I admire Tesia Samara for going to school in her favorite hip huggers, decked out in sparkly lip gloss and violet eyeshadow. I admire Tesia for walking down the halls of a high school in Central Texas in heels. I admire her for surviving as long as she did, because I don't know if I could ever be that strong.

While we're at it, I admire Tesia's mother for saying to the daughter she had thought was a son, "You can wear whatever you want to school as long as it fits the dress code." That is a mother who kicks ass, and my heart breaks for her even now just as it broke in the middle of a Mexican restaurant waiting for the tacos that never damn well came.

I would have been alright, I think, if I hadn't read that article. Now, however, I am enraged.

I am enraged at the Austin Chronicle for calling this young woman Ben, and for referring to her as a "him."

Tesia Samara was not a him, and her name wasn't Ben. She looked within herself and found Tesia in what was a process so difficult that she could not survive it. Tesia deserves to have her name and her gender correctly recorded in the newspaper article covering her death. She deserves to have her story told properly.

Today, I'm going to write a letter to the chronicle asking that they acknowledge Tesia's name. If you live in Austin, it would be cool if you did the same. If you don't, keep an eye open for misuse of pronouns, and if you're lucky enough to know someone who is transgender, make every effort to refer to them by their proper pronoun. He, she, or ze needs to know that people respect his, her, or hir decisions.
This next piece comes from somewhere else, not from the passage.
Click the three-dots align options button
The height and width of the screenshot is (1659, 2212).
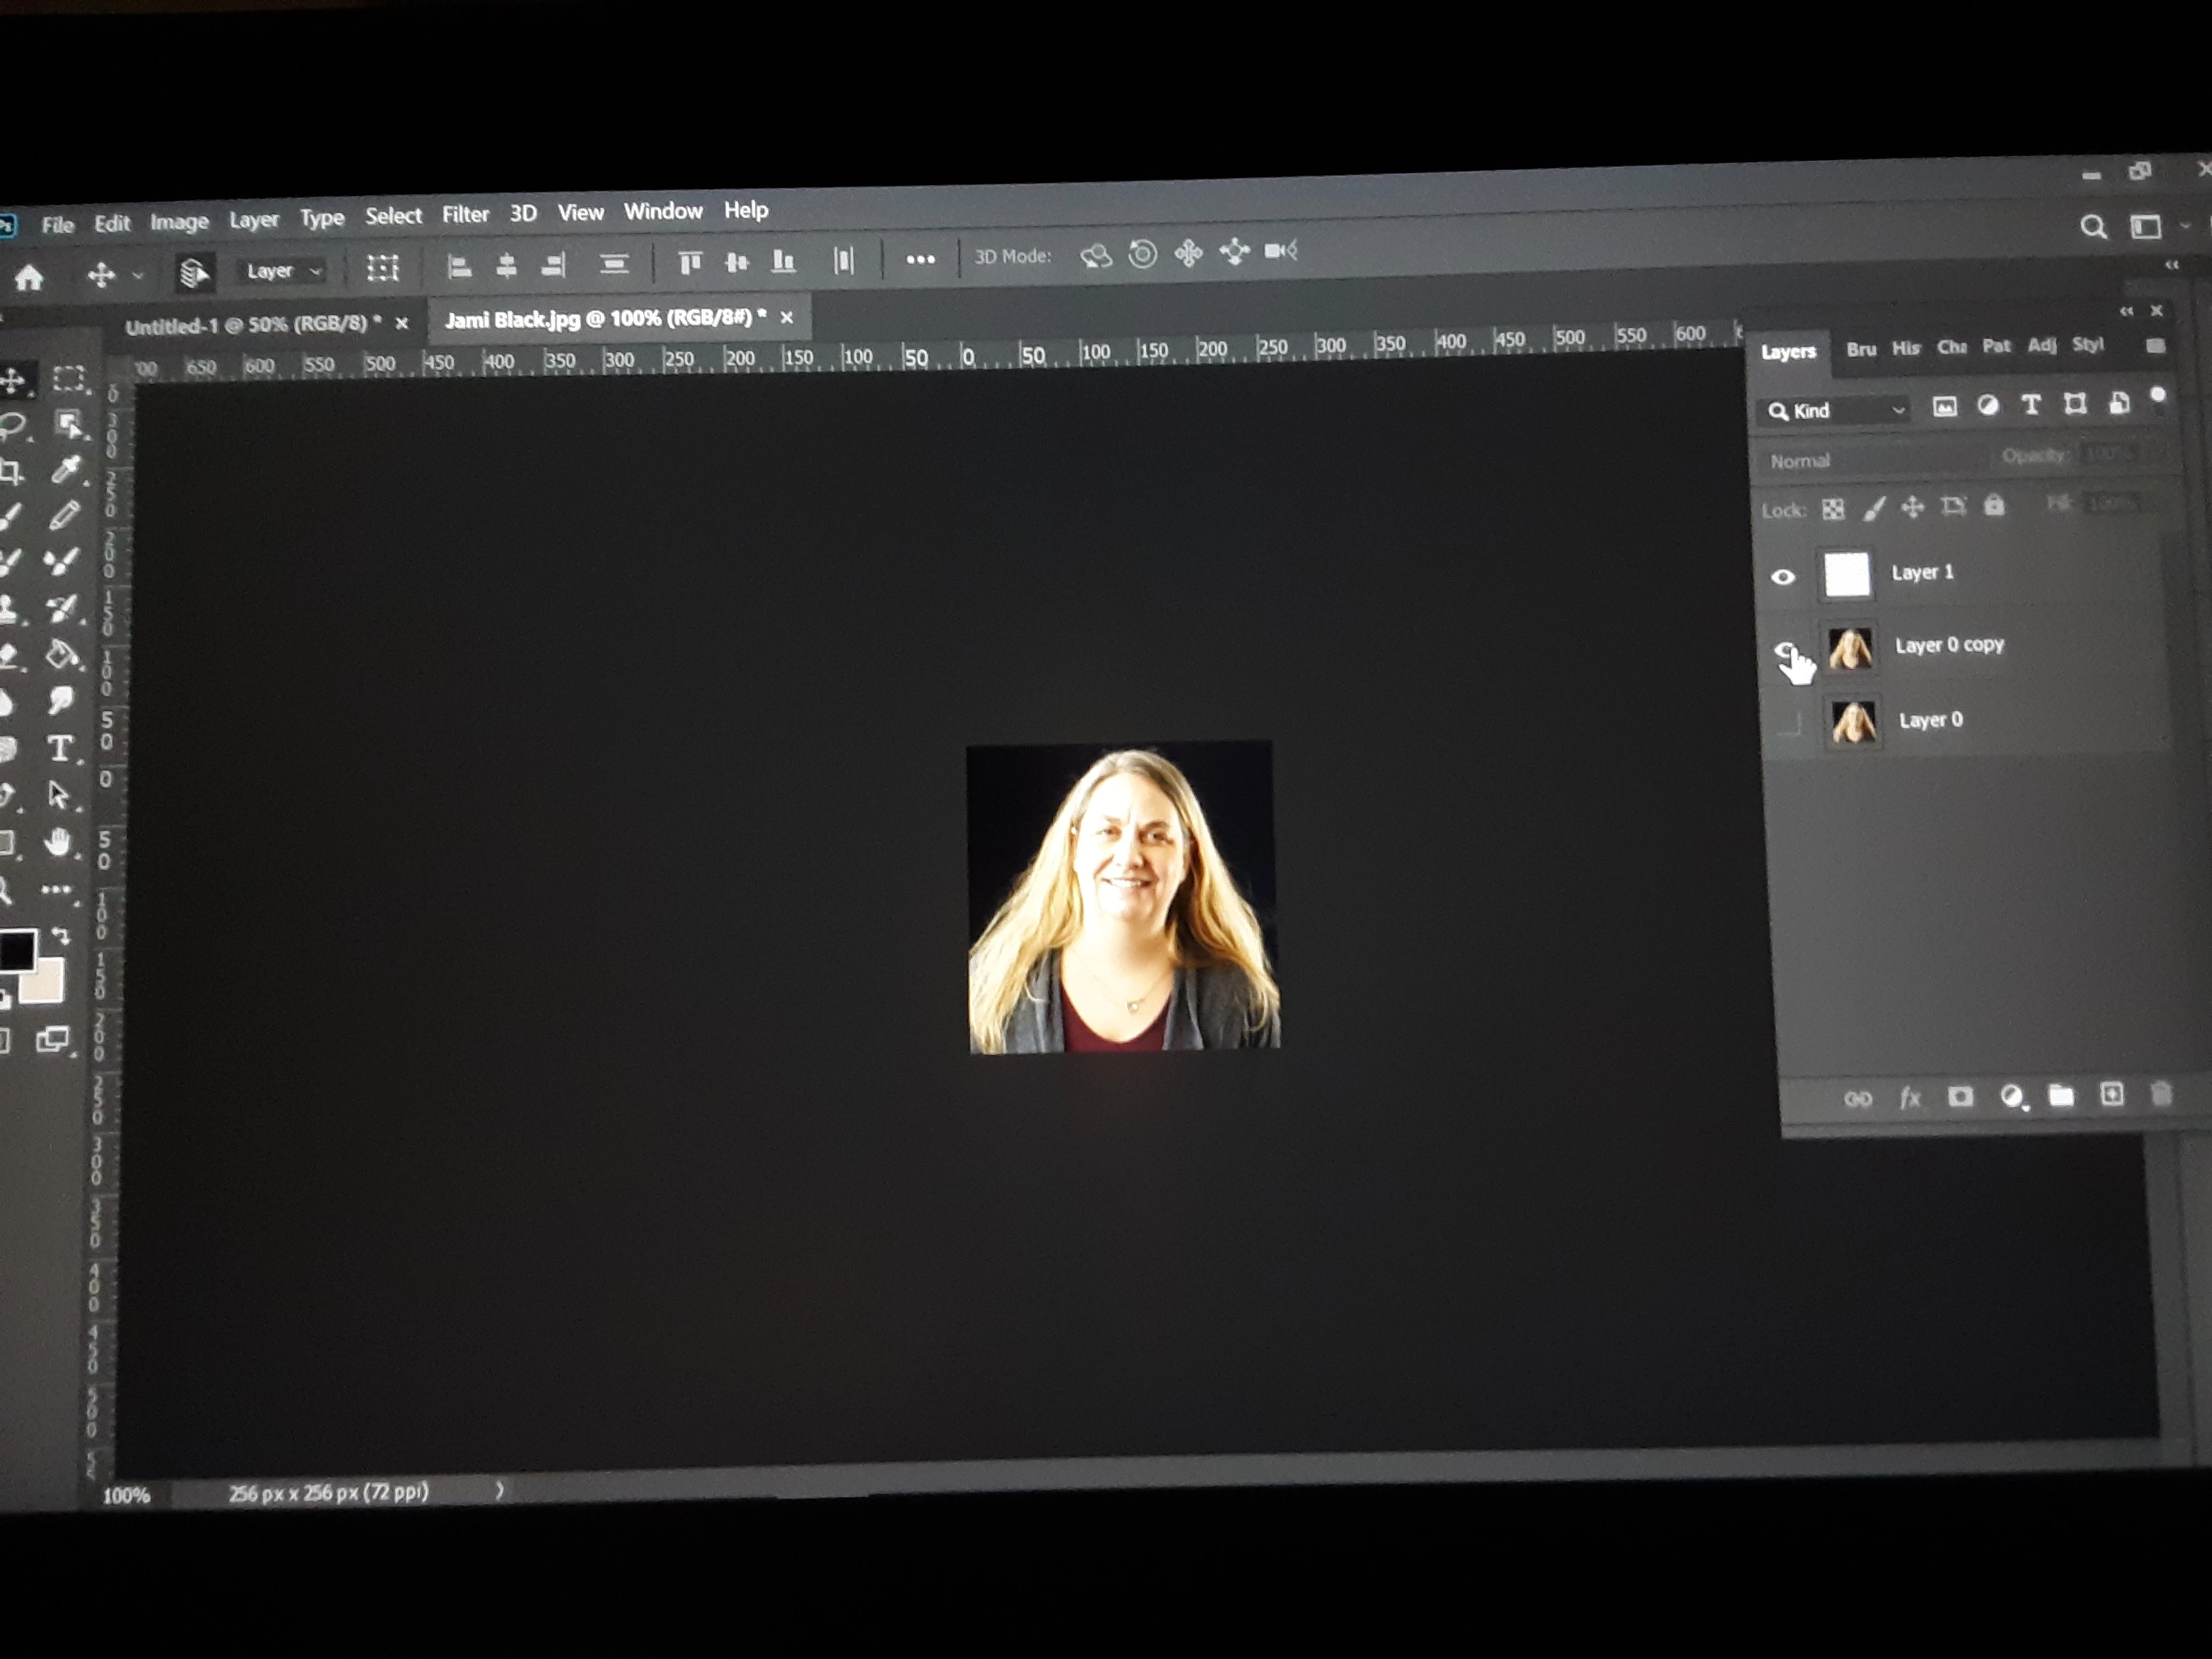click(x=920, y=259)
And if you live in Philly, go to the Lesbian Gay Bisexual Transgender Center on the Penn campus. Ask to see the picture of Shel that JJ took that's hanging in the library. You'll see a picture of a boy looking very comfortable in pants and a shirt, and looking very ridiculous in a dress that, if I recall correctly, his mother felt was a very proper dress for a young lady to wear. It's a shame his mother didn't respect that her son wasn't Michelle anymore, but the dress served a purpose in that picture. It is my favorite piece of art that JJ has ever created, and I love him for doing it.

And I love Tesia's mother for scattering her daughter's ashes far away from the town that she couldn't survive. And I love Tesia for being a brave and beautiful woman for as long as she could. I hope there are some fierce hiphuggers waiting for you wherever you're headed.